El hijo menor cruza a la derecha y desde ahí distingue el inodoro al fondo del pasillo. A la par del baño hay una puerta entreabierta, y de un momento a otro ya está empujándola suavemente con la punta de los dedos. Avanza unos cuantos pasos sobre el suelo alfombrado. La cama está deshecha y en la mesa de noche hay una lámpara y algunos libros. Los ojea rápido antes de acercarse al clóset. Abre una gaveta y observa productos que no reconoce, y luego mira abajo, donde descansa una caja de zapatos. Se pone de rodillas y le quita la tapa. Los tacones que halla adentro son pequeños. En la penumbra parecen de color café, aunque el hijo menor ha aprendido que las cosas cambian de color entre las sombras. Levanta uno; se sorprende de que sea tan pesado. Su madre nunca ha usado tacones y siempre le han parecido objetos incomprensibles, casi alienígenas. Lo acerca a su nariz y detecta un olor a sudor un poco rancio junto al perfume dulce. Respira ahí adentro otra vez y el olor lo atrae y lo repulsa al mismo tiempo. Podría pasar horas oliendo el interior de ese tacón. Lo aleja para observarlo, le da la vuelta. Con un movimiento lento pero seguro le quiebra la aguja. Lo pone de vuelta en la caja, a la par del otro, y deja la aguja erguida en medio de ambos tacones. Luego cierra la caja y la empuja hacia el fondo del clóset. Sale del cuarto y camina al baño.

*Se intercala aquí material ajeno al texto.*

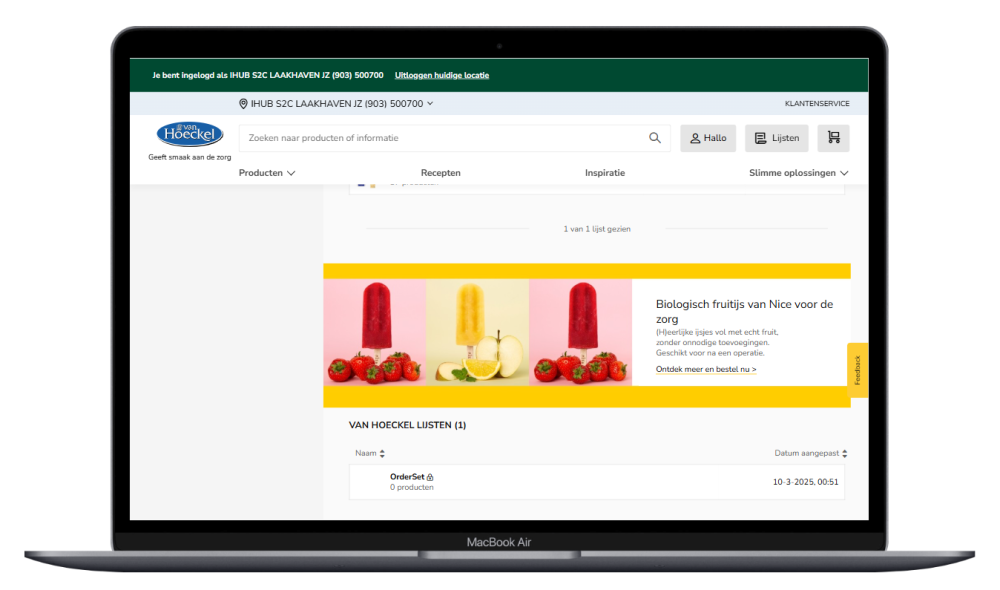
Task: Expand the Slimme oplossingen menu
Action: (x=798, y=173)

Lo primero que hace al entrar es cerrar la puerta con llave. Levanta la tapa del inodoro, se baja los pantalones y calzoncillos. Toma asiento. No tiene prisa mientras caga. Se fija en la superficie de la puerta frente a él, en las grietas casi imperceptibles que atraviesan la pintura blanca y brillante. Se toma su tiempo, se limpia, se sube los calzoncillos y se abrocha los pantalones. Al levantarse mira lo que ha quedado en la taza, el papel flotando a un costado. Se sorprende, como tantas otras veces, de que toda la comida se convierta en eso. Sostiene el dedo índice sobre la manija plateada pero no presiona. Así se queda un rato, esperando, viendo lo que ha quedado en la taza. Luego retira la mano, se acerca al lavamanos y abre el chorro. Se lava las manos y se las seca contra sus pantalones.

Sale del baño, avanza por el pasillo, cruza a la izquierda y ve a su hermano y al Papá junto a la puerta de entrada, esperando en silencio. Le da un beso en el cachete al Papá y deja que el Papá lo despeine otra vez. Siempre le ha gustado cómo queda su pelo luego de que el Papá lo despeina.

Afuera un carro espera con las luces encendidas. Los limpiaparabrisas trabajan acelerados, casi maniáticos ante la lluvia que cae.

Regresen pronto, dice el Papá desde el umbral. Estira la cabeza, levanta una mano. Se despide con la boca un poco abierta.